Foi até a sala de estar, encontrou seus familiares entristecidos e perguntou-lhes:

"Morri?"

"Morreu", respondeu seu irmão mais velho.

"Ah, foi-se tão jovem...", lamentou a mãe.

Tânia olhou ao redor, confusa.

"E como morri?"

"Acho que engasgou", disse o pai.

"Não, foi parada respiratória", o irmão rebateu.

"Quantas vezes já não lhe disse para deixar o fumo, filha?", a mãe chorou.

"Foi morte súbita", esclareceu a prima.

A jovem resolveu preparar uma tapioca com queijo e peito de peru. Não tinha gosto. Pôs mais sal. Poxa, nadinha.

"Já que morri, que mal faz?", Tânia disse em voz alta, buscando o maço de cigarros no esconderijo de sua mãe, que também fumava.

A nicotina nem fez cócegas.

"Venha, filha, precisamos nos despedir", seu pai chamou. "Vista-se direito, não pode ser enterrada de pijamas."

Ela escolheu um belo vestido preto com babados em renda, sapatilhas da mesma cor, e prendeu o cabelo em um coque calculadamente desarrumado.

"Passa um blush, tá muito pálida", a prima recomendou.

Tânia maquiou-se levemente. Ela não gostava muito de seu rosto pintado.

"Como você é linda, minha filha", sua mãe disse, tocando o rosto frio com lágrimas nos olhos.

"Promete que nunca vai se esquecer de mim?", Tânia choramingou.

"Não posso prometer", a mãe respondeu com sinceridade. "Mas posso me esforçar. Devo ficar com memórias vagas... nada é verdadeiramente esquecido."

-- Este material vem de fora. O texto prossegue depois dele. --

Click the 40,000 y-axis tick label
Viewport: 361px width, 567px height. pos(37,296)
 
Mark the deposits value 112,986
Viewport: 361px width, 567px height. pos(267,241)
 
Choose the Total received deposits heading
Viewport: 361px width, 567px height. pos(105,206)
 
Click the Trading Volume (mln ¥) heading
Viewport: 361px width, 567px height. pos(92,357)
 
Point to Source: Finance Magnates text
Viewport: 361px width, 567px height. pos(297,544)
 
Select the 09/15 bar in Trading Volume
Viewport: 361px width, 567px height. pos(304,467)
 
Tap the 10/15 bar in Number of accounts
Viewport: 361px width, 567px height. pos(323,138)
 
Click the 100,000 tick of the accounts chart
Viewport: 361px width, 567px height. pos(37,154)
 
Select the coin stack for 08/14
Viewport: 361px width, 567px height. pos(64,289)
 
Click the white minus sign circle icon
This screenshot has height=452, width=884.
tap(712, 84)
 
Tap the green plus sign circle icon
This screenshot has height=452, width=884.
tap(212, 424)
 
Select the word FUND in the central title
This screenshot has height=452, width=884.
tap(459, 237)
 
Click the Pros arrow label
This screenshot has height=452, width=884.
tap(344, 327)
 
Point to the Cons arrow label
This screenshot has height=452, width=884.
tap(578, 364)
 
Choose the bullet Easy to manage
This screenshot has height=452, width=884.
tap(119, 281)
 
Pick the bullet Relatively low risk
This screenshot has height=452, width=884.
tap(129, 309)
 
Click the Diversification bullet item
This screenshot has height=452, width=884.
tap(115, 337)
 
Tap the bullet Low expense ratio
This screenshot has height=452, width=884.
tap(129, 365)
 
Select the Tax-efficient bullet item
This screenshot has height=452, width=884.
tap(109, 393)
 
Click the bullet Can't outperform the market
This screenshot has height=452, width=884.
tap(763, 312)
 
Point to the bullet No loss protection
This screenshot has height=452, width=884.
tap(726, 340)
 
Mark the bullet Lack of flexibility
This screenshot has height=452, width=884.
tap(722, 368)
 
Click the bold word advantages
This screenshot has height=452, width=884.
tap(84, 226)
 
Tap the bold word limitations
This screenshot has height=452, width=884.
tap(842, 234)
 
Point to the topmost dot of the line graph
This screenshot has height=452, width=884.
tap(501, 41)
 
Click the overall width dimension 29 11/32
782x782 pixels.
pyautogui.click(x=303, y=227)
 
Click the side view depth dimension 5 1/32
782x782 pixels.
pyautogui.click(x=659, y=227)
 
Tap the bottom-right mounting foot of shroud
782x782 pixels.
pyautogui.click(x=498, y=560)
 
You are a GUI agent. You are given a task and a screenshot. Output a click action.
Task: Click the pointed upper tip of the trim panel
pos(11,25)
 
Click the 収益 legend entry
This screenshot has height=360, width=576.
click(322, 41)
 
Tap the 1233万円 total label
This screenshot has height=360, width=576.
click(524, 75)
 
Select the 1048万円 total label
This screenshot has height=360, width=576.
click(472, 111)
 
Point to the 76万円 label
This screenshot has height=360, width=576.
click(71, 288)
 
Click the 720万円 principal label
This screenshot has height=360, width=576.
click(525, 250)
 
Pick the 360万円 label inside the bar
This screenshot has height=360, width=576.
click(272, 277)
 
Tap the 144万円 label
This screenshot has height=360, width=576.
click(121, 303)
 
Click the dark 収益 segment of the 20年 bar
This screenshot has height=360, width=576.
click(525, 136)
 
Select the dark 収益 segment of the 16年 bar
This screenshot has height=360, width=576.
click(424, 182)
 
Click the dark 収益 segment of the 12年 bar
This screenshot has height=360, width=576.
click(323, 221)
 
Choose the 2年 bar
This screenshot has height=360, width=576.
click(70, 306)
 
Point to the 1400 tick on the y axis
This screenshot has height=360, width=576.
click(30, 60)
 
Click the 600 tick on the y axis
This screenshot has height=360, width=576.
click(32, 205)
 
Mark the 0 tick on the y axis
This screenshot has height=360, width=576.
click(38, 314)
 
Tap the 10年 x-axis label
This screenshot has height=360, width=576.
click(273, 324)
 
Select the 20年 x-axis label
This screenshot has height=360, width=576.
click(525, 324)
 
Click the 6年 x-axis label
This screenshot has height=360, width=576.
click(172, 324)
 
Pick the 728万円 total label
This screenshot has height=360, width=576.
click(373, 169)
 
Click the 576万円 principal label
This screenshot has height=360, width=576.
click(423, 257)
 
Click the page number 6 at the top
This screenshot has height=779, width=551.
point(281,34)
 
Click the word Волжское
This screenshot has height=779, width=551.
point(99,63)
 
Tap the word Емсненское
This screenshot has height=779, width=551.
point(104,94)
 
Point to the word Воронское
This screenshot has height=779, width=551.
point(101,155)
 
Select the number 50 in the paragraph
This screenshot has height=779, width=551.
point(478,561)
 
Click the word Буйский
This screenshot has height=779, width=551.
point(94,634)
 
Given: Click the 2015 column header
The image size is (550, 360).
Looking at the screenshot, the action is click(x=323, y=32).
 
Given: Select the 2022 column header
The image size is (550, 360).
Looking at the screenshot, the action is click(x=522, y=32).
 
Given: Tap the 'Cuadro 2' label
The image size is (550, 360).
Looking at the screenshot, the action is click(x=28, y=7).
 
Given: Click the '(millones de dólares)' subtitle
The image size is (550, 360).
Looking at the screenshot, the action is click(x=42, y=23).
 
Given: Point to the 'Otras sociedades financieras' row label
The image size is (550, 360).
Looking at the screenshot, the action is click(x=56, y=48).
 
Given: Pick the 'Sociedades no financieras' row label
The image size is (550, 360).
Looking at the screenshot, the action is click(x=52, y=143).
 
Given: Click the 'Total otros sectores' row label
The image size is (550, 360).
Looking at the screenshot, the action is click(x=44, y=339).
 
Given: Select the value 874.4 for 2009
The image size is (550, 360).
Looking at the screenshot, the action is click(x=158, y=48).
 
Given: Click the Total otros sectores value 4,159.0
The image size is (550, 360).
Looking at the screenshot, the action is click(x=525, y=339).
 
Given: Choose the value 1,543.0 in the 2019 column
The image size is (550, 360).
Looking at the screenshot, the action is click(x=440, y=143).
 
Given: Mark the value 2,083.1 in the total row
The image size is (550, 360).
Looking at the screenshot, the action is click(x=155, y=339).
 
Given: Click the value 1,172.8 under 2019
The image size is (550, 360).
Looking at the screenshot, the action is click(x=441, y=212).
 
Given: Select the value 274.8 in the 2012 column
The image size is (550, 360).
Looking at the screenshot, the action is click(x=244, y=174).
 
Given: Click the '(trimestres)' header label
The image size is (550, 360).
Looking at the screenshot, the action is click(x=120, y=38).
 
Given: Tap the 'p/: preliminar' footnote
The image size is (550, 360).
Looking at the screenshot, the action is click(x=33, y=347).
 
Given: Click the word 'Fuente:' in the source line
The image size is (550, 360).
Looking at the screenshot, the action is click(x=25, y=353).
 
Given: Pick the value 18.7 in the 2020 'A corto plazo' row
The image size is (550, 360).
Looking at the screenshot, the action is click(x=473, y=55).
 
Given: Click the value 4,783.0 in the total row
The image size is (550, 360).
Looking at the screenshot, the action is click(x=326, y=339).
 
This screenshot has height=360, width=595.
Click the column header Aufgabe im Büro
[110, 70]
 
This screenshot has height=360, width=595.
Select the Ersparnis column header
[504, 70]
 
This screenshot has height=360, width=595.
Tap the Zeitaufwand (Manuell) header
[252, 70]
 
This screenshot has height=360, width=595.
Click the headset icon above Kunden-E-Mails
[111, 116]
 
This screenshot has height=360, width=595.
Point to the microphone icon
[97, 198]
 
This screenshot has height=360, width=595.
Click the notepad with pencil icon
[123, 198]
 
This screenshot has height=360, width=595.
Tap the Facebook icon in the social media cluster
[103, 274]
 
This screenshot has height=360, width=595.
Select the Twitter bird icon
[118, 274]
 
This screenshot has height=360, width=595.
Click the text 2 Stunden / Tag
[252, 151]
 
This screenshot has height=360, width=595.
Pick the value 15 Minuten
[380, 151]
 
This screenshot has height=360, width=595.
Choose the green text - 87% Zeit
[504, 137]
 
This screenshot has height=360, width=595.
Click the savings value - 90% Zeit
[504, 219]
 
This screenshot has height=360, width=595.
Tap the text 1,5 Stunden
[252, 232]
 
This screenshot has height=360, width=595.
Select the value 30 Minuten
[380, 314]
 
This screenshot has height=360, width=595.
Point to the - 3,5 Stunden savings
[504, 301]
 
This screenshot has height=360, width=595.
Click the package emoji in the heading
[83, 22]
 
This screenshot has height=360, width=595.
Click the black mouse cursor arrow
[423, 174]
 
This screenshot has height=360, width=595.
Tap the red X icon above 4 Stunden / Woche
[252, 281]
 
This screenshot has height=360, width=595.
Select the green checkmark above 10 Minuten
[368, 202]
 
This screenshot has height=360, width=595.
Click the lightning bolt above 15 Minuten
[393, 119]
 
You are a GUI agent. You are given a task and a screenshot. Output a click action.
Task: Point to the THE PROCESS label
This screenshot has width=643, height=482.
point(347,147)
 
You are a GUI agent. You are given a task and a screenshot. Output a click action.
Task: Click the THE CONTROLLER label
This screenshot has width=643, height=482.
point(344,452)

"É que ainda vamos viver muitos anos, minha linda", o pai se intrometeu. "Quatorze anos é novinha demais. Ainda vamos ver seu irmão ir para a faculdade, casar, ter filhos... só depois disso tudo que morreremos. É o curso natural da vida. Você foi exceção, claro. Nenhum pai espera que vá enterrar a própria filha."

"Você nem tinha tantos amigos assim, também", a prima disse. "Vamos sentir sua falta por um tempo e tudo mais. Só que não tem nada muito memorável sobre a sua existência."

"Quem mandou se isolar no quarto o dia todo!", o irmão reclamou. "Poderíamos ter virado amigos de verdade, sabe? Mas você é bicho do mato."

"Era. Era bicho do mato", o pai corrigiu. "Agora virou anjo no céu."

A prima riu.

"Se é que ela vai para o céu."

"Quatorze anos e já fumava, bebia, transava... Desculpa dizer, meu amor, mas você era um caso perdido."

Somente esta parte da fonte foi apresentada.